— Stated task 1 —
In the travel post about driving to Aix, what kind of car did the two women rent?
— Stated task 2 —
Repeat the travel post about driving to Aix word for word, from "We’ve been waiting" to "started the engine.".
— Stated task 3 —
Please write what comes next in the travel post about driving to Aix, picking up after its final sentence.

═════ Passage provided ═════

Wednesday, May 19, 2010

La Prochaine Sortie (The Next Exit)


Aix-en-Provence, France

We’ve been waiting for this day!? Oh Mon Dieu, the drive to Aix; two women and a rented Citroen with “Picasso” blazoned on its red paint. Under threatening skies, spitting rain, and two Michelin maps larger than me we got in the car and started the engine.

Driving in France is like speaking the language: only the rules, nuance, and idioms can make you understood. In our car there is no “P“ for park because stopping the engine automatically puts it in “P“, “N” starts the car, but only with the foot on the brake, and “A” indicates the automatic transmission that the car must be in to move forward. Mary and I often confuse verb tenses when we try to speak French and trying to go in reverse in “Monsieur Picasso Rouge (red)” is the same. Every time we put the car in reverse the wind shield is sprayed with fluid and simultaneously the wipers go on at a rapid, frantic pace. At first we were startled, then dumbfounded, and finally thrown into laughing fits every time it happened. We aren’t fluent, but we get by.

═════ Records ═════

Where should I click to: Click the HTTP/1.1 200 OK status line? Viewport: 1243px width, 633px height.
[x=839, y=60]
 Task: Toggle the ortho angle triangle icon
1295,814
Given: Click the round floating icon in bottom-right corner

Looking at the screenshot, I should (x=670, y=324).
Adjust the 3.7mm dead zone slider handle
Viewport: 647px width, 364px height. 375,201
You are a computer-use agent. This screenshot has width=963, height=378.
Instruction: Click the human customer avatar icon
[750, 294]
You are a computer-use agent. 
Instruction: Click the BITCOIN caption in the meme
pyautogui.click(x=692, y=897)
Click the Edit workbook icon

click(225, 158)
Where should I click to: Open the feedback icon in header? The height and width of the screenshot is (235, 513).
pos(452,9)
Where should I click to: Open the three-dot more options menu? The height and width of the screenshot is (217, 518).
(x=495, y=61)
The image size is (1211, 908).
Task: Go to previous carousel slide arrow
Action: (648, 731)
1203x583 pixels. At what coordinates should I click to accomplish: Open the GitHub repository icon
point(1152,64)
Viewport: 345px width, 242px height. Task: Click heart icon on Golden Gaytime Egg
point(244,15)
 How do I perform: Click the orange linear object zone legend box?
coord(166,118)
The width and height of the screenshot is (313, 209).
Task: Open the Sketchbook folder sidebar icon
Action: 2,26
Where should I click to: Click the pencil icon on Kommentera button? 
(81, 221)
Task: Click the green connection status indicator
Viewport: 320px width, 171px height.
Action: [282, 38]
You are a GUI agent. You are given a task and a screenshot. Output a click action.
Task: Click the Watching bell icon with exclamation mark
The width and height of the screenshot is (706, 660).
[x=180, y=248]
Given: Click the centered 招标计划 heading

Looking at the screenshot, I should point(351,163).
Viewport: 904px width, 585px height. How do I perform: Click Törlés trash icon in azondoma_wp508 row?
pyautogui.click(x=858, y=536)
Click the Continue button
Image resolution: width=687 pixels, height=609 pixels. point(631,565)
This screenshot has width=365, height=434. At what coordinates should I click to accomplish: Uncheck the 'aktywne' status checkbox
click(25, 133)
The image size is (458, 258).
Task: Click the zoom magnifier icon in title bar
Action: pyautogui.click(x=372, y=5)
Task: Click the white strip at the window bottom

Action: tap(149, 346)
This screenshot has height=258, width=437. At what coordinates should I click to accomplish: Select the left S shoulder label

═════

— Exercise response 1 —
A red Citroen with "Picasso" blazoned on its paint.

— Exercise response 2 —
We’ve been waiting for this day!? Oh Mon Dieu, the drive to Aix; two women and a rented Citroen with “Picasso” blazoned on its red paint. Under threatening skies, spitting rain, and two Michelin maps larger than me we got in the car and started the engine.

— Exercise response 3 —
On American freeways you see signs that lead you to the exit: the first proclamation is at two miles, and the polite countdown begins until you are a quarter of a mile away. On French toll roads “La Procahine Sortie” means the next exit, but because "next" isn’t a way to mark miles you can grow old and forgetful getting to it.

I am happy to say that we made it to the small town of Boit to see the Leger museum, drove out of town, got back on the freeway to Antibe and negotiated city center traffic during the lunch rush hour. We went to Antibe to see the Picasso museum, but we failed to find it. After many circles around the city center we said, “the hell with it”, found the toll road and continued after a rest stop to refuel ourselves with a thin whisper of a tuna sandwich and bottles of water. With the specific driving directions and photos of the intersections to our hotel from Google maps, Voila!. We arrived at the hotel by 2:30.

Oh, we are proud of ourselves!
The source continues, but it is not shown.